Como sabemos, Mandela fue capturado poco tiempo después de su regreso. Lo suyo nunca pudo ser la lucha guerrillera. Empezaría en 1962 el largo periodo de 27 años en las cárceles del apartheid. No era ningún muchacho, superaba los 40 años y habiendo recibido una sentencia de cadena perpetua, su vida política parecía haber llegado a su fin.
La prisión
Ocurre con mucha frecuencia. Cuando un régimen injusto y mayoritariamente repudiado, encarcela a alguien, al fijar su residencia, éste se transforma en un símbolo de la resistencia. El encarcelamiento produce un dolor diario y constante. Ese castigo, cuando es aplicado a un inocente, se transforma en testimonio de una lucha generalizada, que obtiene en el prisionero, un vehículo para manifestarse.
Nada de eso ocurrió con Mandela y el grupo de dirigentes del CNA recluidos por casi tres décadas en una isla, muy lejos de la sociedad a la que querían transformar. En ese periodo, el sistema de segregación soportó varias revueltas sociales, pero siempre pudo salir airoso. Nuevas camadas de dirigentes enfrentaron al ejército y a la policía sin saber siquiera de la existencia de Mandela. Varios de ellos se enteraron de su pasada importancia cuando les tocó compartir los mismos calabozos.
Estos datos resultan nodales para entender la moderación de la que Mandela ha hecho gala cuando terminó saltando a la fama. Un encierro tan prolongado es señal de que el movimiento anti apartheid carecía de posibilidades de vencer militarmente a sus enemigos. Al mismo tiempo, el encarcelamiento casi perpetuo de un hombre terminó siendo la única palanca que podía accionarse en ese momento para desencadenar una campaña internacional de solidaridad con el cautivo.

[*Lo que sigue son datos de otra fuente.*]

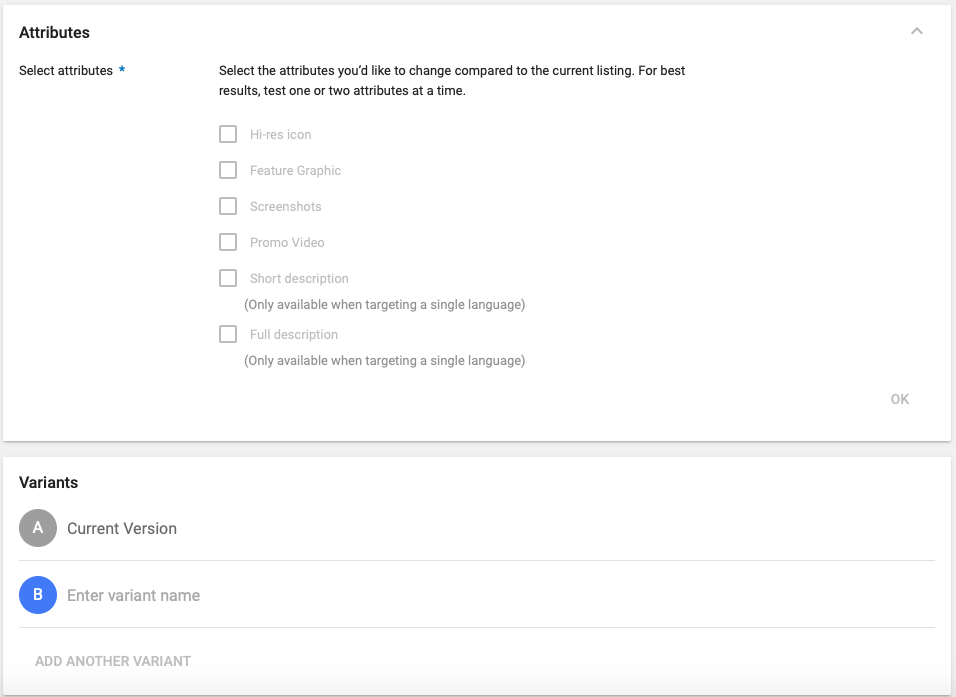The width and height of the screenshot is (956, 697).
Task: Check the Hi-res icon attribute
Action: 227,133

En los hechos, si se mira con cuidado, la liberación de Mandela fue posible, sobre todo, gracias al fin de la Guerra Fría. Una vez que el régimen sudafricano constató el fracaso nítido e inapelable del bloque comunista, abrir las rejas ya resultaba inofensivo. Y claro, en 27 años, Mandela y los suyos habían convivido tanto con los guardias afrikaans, que su radicalismo político se había terminado disolviendo en abrazos.
Mandela negoció varios meses los términos de su salida. Se le pidió que abjure públicamente a la lucha armada y aunque ya no creía en ella, no quiso ceder en ello. Una vez libre, retomó en varios momentos el discurso radical de antaño, pero no para ponerlo en práctica, sino para arrancarle las últimas concesiones al régimen. En los hechos, Mandela hizo un trueque del que pocos comentan. Aceptó la supremacía económica blanca y recibió a cambio, la supremacía política negra. Los viejos combatientes “Boers” vendieron cara su derrota electoral, y presididos por Frederik de Klerk, también recibieron el Premio Nobel, compartiéndolo con Mandela.

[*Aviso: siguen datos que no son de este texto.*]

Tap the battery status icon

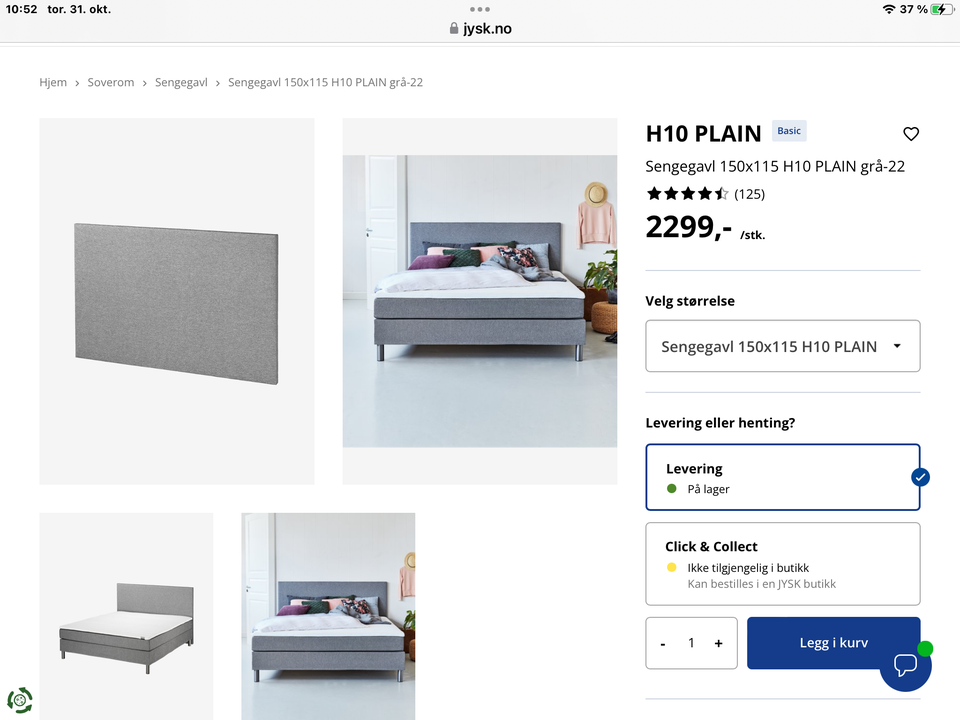pyautogui.click(x=942, y=9)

De ese modo, aquel país que recibió torrentes de inmigrantes europeos y asiáticos a lo largo de tres siglos, es hoy una de las fuerzas motrices del sur emergente. Este éxito descansa en gran medida en el aporte de Mandela, pero es fruto privilegiado de una serie de azares y prodigiosas circunstancias. Estas son, como siempre, únicas e irrepetibles.